Zomato, the restaurant discovery site that acquired U.S. rival Urbanspoon last month, is expanding its business into food orders, starting in its home market of India next month.
The company plans to launch a new service letting customers across India order food directly from its platform on March 16 with an initial 2,000 restaurant partners. Zomato CEO and co-founder Deepinder Goyal told TechCrunch that he expects to reach 10,000 supported restaurants nationwide within a few months of the service’s debut.
“We have a sales team of around 300 in India and 5,000-odd advertisers… these partners know the volume we bring to them so it is quite easy for us to launch this [new service],” he said.

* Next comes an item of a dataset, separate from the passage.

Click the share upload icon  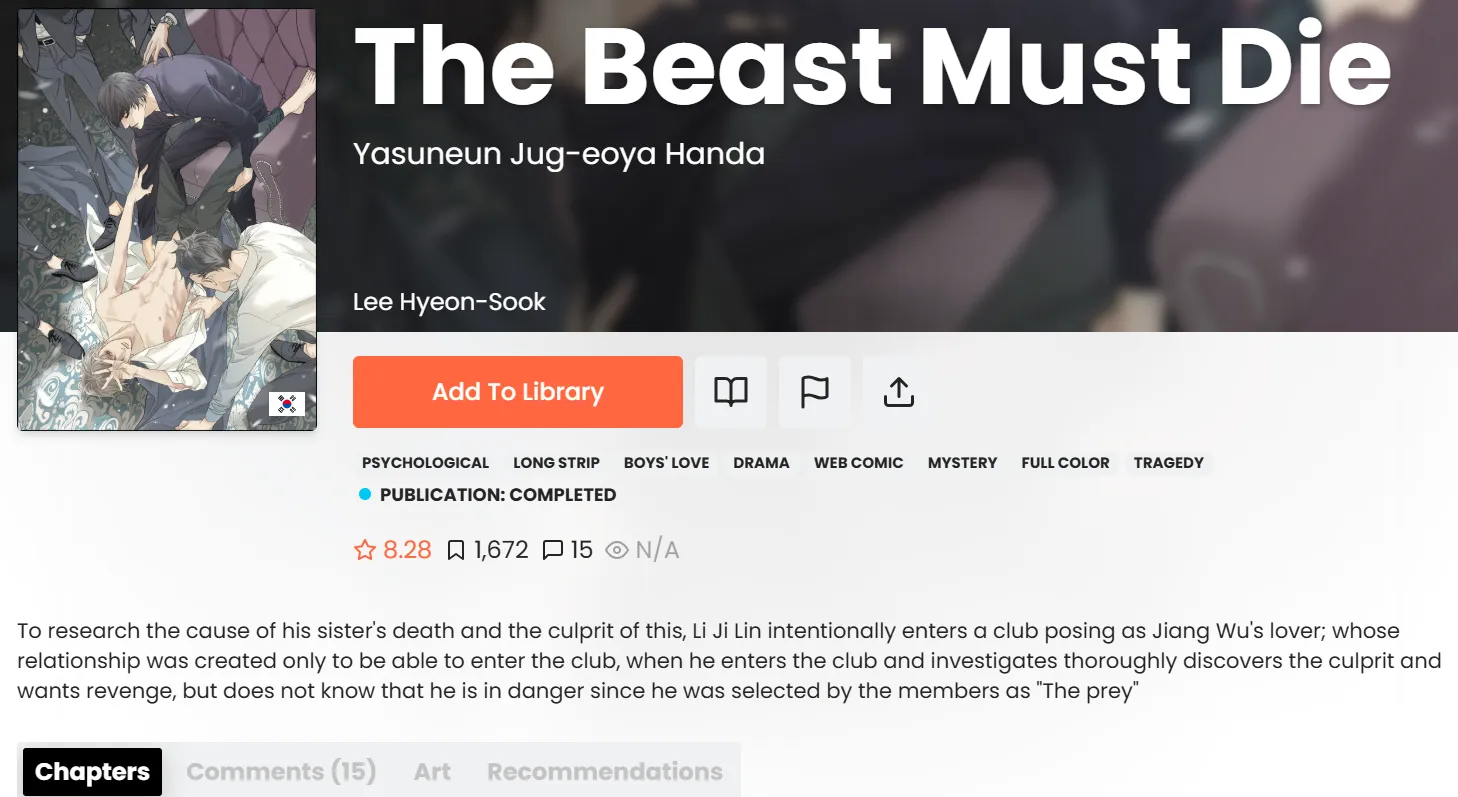point(899,392)
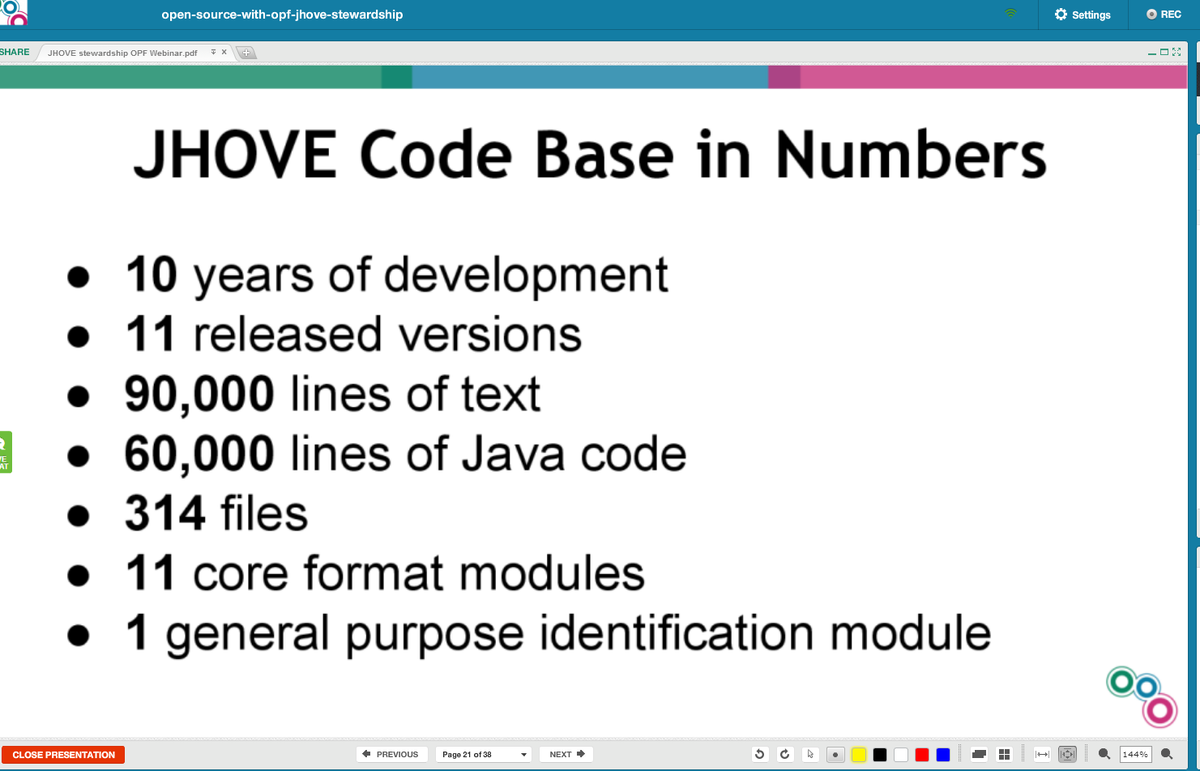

Zomato is currently testing the service among its 500 staff in India and a handful of restaurants. The Gurgaon-based company has raised over $110 million to date — including a recent $60 million round — largely to fuel an acquisition-led international expansion, and $50 million has been allocated to develop its food delivery business in India.
There’s no immediate plan to expand food delivery to the 21 other countries where Zomato is present, but Goyal said we can expect “an aggressive roll out in other markets where we are strong” once the service is established in India. Indonesia, Australia and Dubai are likely to be among the first ports of call when the time comes, he added.
Uber For Food
Unlike traditional food on-demand services, Zomato is adopting a system that is very much like Uber. That’s to say that a restaurant has to actually manually accept each order from a Zomato user before it is processed. That’s opposed to simply passing confirmed orders from users over to restaurants as other services do.
Goyal said the company is providing iPads to restaurants, each of which is fitted with an app that essentially turns the device into an order hotline from Zomato. Interestingly, Goyal added that Zomato customers must provide a rating for each delivery experience — if they forget, they will be prompted to rate their last delivery before placing a new order. That rating will be displayed within the restaurant’s Zomato profile, alongside its order acceptance rate, to give users some guidance on a restaurant’s reliability before they order.
Zomato plans to make money from this new service via cut of each order, but the exact size of its fee will be based on feedback from customers directly. In the case of a five star rating, Zomato will take a 7.5 percent commission fee, but that cut will rise to a maximum of 15 percent for the lowest customer feedback.
Going Beyond Restaurant Search
This is not the first time that Zomato has branched into services beyond just search — it is currently piloting an in-restaurant payment system in Dubai — nor will it be the last.
“We believe that our search business is our ticket to play to all the other [food-related] businesses that we will create,” Goyal told TechCrunch.
Beyond restaurant discovery, food on-demand and payments, Zomato is also considering the table reservation space and tackling the point-of-sale industry, the latter of which could allow users to order dishes from a table in a restaurant via the Zomato app.
“Over time, we want to be the communication layer between the restaurant and the user,” Goyal explained.
The food industry is a tricky one to enter for a number of reasons, including fierce competition, outdated I.T. systems, a dependence on offline channels, and more. But Goyal sees opportunities for the taking.
“We just started with food and we found out that there is massive unexplored depth in the market. In our early days, we thought we should get into other verticals, but over time, we figured that restaurants/food are going to be much bigger than probably any other vertical. And nobody has executed well in this space yet, so that’s what we are trying to do now,” he said.
As for competition from rivals — including Rocket Internet, which last week created a global food delivery group which includes its Just Eat business in India — the Zomato chief doesn’t appear to be losing much sleep.
“[Rivals] don’t matter a lot, none of these players have scale yet so it doesn’t worry us. When we buy into markets we pick the leader… [Rocket Internet] buys for entry, but we buy for scale,” he said.